Systematic analysis of MUTYH gene variations helps to more accurately assess colon cancer risk

Genes are passed down from parents and determine traits such as eye color and height, as well as the risk of certain diseases.

Although cancer-associated genes such as BRCA1 and TP53 are relatively familiar, most variants fall into a general category known as variants of uncertain clinical significance.

Currently, a person with a family history has only a limited chance of using their genetic screening data to determine their risk for most diseases.

A recent study from the lab of Jacob Kitzman at the University of Michigan Medical School reveals new clues about the risk associated with variants in a colon cancer-linked gene called MUTYH, whose normal function is to repair DNA. The paper is published in The American Journal of Human Genetics.
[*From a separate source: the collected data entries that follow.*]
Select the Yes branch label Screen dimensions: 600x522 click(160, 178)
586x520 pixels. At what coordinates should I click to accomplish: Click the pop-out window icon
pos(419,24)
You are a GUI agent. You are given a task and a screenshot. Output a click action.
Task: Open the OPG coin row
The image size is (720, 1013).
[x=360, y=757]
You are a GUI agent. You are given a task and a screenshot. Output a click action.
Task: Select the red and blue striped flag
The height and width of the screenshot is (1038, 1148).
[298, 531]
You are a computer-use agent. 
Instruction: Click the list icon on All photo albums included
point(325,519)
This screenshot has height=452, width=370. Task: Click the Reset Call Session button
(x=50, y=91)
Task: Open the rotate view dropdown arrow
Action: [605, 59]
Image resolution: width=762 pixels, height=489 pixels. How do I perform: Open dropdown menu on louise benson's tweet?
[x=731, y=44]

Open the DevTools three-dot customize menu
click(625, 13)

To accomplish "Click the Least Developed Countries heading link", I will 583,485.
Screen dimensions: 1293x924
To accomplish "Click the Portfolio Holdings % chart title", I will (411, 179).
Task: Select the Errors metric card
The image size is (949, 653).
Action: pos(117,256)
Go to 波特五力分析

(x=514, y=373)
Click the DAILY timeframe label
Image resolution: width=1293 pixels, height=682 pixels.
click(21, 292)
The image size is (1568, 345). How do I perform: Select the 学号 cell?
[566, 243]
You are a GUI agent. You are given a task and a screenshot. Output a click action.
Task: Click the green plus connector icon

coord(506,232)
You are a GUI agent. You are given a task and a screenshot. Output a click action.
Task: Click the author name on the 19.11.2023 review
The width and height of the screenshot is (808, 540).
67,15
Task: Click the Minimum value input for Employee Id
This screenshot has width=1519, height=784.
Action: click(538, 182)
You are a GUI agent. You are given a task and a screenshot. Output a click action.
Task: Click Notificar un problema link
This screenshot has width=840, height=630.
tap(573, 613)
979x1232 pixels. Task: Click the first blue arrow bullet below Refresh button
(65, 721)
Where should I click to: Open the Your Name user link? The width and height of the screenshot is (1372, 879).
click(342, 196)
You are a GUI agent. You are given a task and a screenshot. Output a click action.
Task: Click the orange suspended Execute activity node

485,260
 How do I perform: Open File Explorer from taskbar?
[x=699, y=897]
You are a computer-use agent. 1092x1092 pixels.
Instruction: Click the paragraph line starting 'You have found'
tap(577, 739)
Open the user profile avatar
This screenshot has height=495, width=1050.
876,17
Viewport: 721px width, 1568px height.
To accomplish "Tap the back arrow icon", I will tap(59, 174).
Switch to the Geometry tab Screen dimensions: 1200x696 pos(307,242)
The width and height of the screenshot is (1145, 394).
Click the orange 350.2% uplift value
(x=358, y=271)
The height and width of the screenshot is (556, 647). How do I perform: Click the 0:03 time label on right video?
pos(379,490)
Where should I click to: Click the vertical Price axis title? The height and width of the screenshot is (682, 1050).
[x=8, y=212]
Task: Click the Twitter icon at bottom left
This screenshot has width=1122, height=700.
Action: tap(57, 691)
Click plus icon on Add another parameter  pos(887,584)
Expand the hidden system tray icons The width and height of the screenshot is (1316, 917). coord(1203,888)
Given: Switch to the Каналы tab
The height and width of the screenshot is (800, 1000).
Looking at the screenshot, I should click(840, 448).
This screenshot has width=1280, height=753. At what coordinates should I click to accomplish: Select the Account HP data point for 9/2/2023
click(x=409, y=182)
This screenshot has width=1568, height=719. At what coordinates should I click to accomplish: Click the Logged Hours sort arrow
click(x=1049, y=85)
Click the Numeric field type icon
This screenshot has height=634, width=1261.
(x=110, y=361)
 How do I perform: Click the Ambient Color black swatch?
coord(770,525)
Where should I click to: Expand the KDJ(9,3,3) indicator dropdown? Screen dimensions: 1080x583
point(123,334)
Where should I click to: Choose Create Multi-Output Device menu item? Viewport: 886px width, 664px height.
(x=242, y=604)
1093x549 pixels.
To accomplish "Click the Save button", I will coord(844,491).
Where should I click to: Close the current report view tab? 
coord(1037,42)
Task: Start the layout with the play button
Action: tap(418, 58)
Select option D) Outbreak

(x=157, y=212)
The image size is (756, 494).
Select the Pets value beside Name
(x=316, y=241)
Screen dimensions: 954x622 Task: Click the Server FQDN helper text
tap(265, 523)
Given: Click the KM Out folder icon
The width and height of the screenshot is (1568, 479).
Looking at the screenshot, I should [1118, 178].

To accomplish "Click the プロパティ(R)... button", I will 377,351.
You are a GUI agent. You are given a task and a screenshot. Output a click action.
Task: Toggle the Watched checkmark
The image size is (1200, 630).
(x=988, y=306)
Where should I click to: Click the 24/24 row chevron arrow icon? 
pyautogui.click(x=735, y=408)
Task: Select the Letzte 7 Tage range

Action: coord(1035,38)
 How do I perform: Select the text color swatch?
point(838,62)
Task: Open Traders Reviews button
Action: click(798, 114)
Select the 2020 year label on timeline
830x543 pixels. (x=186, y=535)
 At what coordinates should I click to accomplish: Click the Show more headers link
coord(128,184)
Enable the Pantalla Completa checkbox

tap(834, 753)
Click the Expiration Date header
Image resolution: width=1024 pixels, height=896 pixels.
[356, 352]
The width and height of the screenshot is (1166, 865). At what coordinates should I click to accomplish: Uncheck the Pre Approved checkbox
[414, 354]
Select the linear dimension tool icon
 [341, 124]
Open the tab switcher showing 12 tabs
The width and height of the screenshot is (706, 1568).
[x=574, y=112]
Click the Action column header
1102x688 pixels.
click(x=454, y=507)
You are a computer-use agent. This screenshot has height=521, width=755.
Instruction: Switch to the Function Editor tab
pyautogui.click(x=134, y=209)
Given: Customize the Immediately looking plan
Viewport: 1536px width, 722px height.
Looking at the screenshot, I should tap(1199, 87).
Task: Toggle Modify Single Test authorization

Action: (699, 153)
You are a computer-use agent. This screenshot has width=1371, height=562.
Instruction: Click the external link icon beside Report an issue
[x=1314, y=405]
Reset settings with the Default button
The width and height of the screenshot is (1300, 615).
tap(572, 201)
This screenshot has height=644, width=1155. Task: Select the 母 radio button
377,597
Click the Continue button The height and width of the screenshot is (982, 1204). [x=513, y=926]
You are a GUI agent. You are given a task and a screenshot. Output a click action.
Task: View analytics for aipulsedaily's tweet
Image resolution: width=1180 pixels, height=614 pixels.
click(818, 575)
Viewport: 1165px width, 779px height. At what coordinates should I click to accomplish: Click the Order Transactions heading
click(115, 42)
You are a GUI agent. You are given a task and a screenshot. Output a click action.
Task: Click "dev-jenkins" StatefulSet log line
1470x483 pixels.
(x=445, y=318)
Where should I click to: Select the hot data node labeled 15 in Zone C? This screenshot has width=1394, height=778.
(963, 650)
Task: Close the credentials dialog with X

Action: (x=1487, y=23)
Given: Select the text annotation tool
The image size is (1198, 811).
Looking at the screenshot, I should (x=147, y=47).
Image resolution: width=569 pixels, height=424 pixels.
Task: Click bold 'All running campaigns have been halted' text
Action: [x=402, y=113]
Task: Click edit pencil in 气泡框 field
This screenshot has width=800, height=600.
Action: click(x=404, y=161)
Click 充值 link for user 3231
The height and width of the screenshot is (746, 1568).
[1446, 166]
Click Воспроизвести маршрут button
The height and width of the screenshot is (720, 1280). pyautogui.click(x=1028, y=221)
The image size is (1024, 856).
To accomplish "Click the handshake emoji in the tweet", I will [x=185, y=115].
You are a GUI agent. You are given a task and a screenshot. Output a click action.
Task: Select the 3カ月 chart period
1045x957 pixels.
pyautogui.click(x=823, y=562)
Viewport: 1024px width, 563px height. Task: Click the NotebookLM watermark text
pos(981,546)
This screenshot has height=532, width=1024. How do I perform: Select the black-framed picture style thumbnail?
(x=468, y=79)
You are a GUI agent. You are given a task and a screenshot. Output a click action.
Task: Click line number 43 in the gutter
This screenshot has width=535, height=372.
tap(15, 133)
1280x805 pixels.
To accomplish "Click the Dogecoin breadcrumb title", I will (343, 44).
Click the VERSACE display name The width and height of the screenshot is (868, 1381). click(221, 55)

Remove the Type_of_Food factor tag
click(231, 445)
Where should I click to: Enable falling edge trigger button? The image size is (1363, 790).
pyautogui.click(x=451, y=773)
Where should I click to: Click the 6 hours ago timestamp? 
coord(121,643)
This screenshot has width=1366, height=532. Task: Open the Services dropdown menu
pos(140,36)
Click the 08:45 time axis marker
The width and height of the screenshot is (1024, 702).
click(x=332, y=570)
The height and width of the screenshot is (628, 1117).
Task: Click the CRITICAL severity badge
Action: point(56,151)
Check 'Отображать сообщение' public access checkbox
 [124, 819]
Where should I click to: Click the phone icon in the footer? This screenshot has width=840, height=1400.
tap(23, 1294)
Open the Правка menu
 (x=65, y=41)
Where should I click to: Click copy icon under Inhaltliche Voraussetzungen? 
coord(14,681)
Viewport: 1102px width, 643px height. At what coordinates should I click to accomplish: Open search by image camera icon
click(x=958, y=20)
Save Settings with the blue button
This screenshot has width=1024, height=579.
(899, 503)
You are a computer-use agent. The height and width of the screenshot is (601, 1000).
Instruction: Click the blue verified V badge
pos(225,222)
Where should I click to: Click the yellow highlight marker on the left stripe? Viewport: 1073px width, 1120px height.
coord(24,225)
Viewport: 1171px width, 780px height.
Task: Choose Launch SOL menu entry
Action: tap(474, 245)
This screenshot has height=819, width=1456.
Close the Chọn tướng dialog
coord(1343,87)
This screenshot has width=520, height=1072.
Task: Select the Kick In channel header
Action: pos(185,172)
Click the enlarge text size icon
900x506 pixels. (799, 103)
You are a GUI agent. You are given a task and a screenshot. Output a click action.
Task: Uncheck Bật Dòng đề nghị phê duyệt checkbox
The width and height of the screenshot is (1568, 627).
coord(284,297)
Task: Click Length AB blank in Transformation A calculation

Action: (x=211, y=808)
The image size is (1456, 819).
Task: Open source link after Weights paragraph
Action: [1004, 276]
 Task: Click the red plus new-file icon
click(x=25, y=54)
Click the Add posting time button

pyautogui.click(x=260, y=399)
Variants in MUTYH can cause abnormal growths to form in the body, especially in the colon, increasing the risk of deadly colon cancer.

These variants are also quite common: up to one in every 50 people in the United States carries risk variants of this gene.

"It's really important to identify the subset of people who have an inherited familial risk factor because for them, prevention can be life-saving," said Kitzman, an associate professor of human genetics.

Not all variants, or mutations, are the same.

Nonsense variants are those that "break" the gene, while synonymous variants have no effect and are benign.

So-called missense variants occur when a change in the DNA sequence results in a different protein being made.

To study these variants, rather than creating cell or animal models with one variant at a time and studying any functional changes, the team used a mixed model, creating all possible MUTYH variants, forming a library of 10,941 variants.

They then used a DNA repair system reporter to systematically measure the function of each variant.

"Basically, we inserted an oxidative damage sensor into the cells that lights up green if the repair is going well and doesn't light up green if the repair function is impaired," Kitzman explained.

They then divided the cells into two categories: functional and non-functional.

Using this method, they were able to clearly separate nonsense variants from synonymous (silent) variants.

They also characterized a number of missense variants that fell in the middle range with effects lying on a continuum of functionality.

They further confirmed the clinical significance of these MUTYH mutations by comparing them with the National Center for Biotechnology Information (NCBI) ClinVar database, which contains variants discovered through genetic testing and reviewed by clinicians.

"It turned out that some of the mutations in MUTYH are common in human populations, and their pathogenicity was perfectly captured by our test," Kitzman said.

For example, one variant in the intermediate range corresponds to a clinical variant known for its later onset and milder form of polyp development.

In addition to providing more evidence about what variants of uncertain meaning actually mean, Kitzman notes that this kind of functional analysis could help people make more informed decisions about disease prevention based on their genetic information.

"Genetic testing is becoming more and more common, and while we can read letters in a book, we don't know how to turn them into words and sentences and how to understand what those sentences mean," Kitzman said.

“We need to continue to fund basic science research to realise real benefits, such as the ability to interpret cancer risk from genetic testing results, which could lead to life-saving prevention.”